Comentábamos hace pocas fechas que la gastronomía desempeña un papel fundamental en las narraciones de Vázquez Montalbán. Las páginas de Carvalho se recrean con la elaboración detallada de todo tipo de recetas, aunque inciden todavía más en las tradicionales de la cocina catalana y en la descripción de sabrosos guisos mediterráneos. Todos recordamos el detenimiento con el que recrea los ambientes de restaurantes de cualquier clase y condición, de bares tanto de fritanga como de bollería y pastas de té, de aquellos kioscos entrañables que orillan el paseo central de las Ramblas e incluso de algún que otro chiringuito de ésos que sirven la cerveza sin vaso, en botellines bastante pringosos.

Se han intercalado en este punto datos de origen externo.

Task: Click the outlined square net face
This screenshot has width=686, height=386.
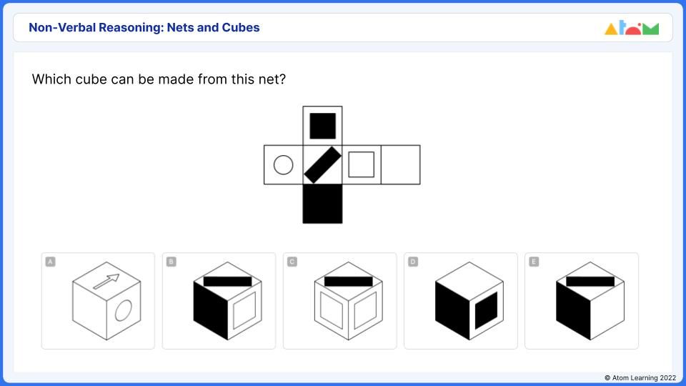Action: point(362,165)

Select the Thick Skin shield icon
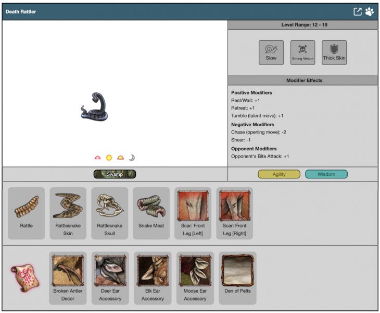tap(334, 52)
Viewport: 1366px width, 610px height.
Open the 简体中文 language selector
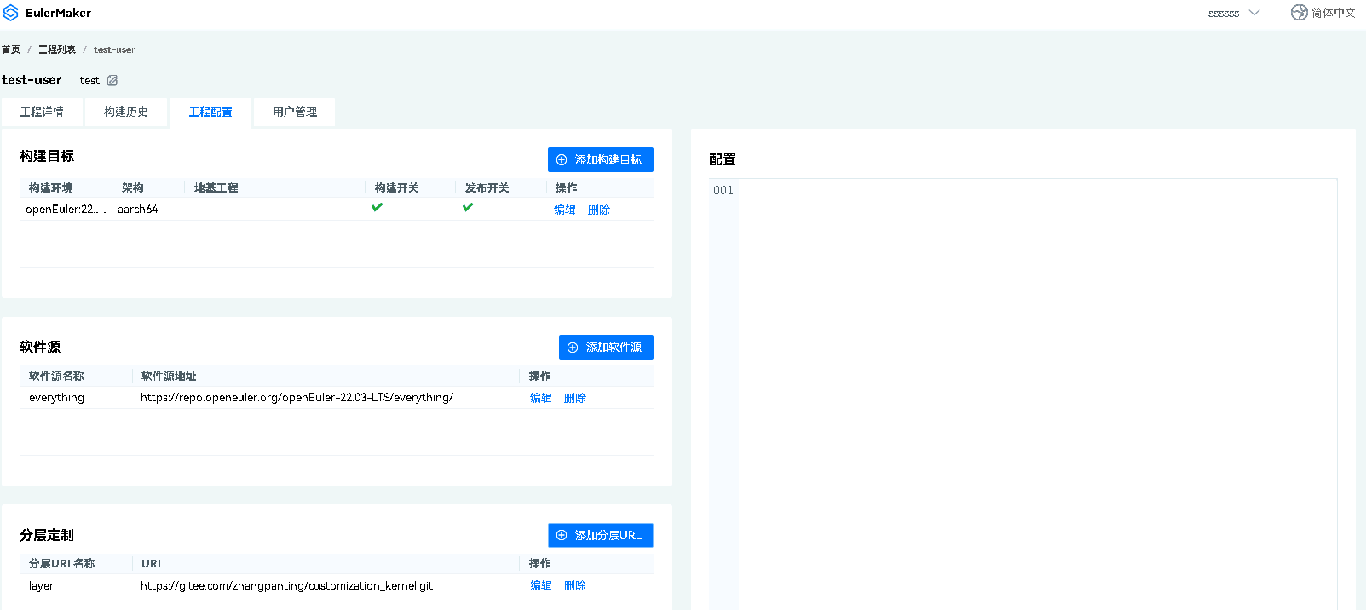1333,13
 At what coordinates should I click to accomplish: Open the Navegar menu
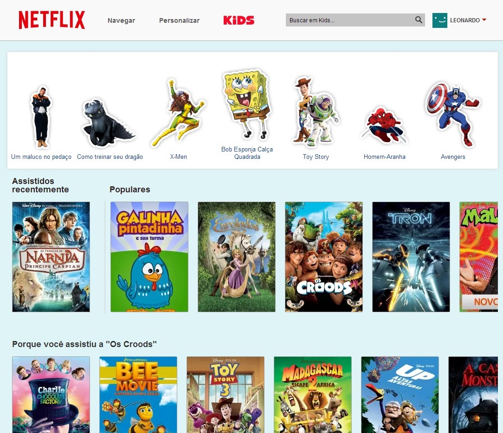click(x=121, y=20)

El propio Vázquez Montalbán escribió la antítesis necesaria para tanto exceso culinario, desterrando al bueno de Carvalho a un balneario en el que perder grasas acumuladas, disminuir triglicéridos y poner coto a los escandalosos niveles de colesterol. De hecho, tal vez fuera por la pena que tan insospechada situación pudiera provocar en el insigne, aunque ciertamente algo glotón detective, por lo que el autor no dudó en acompañar durante tan duras pruebas a su personaje preferido.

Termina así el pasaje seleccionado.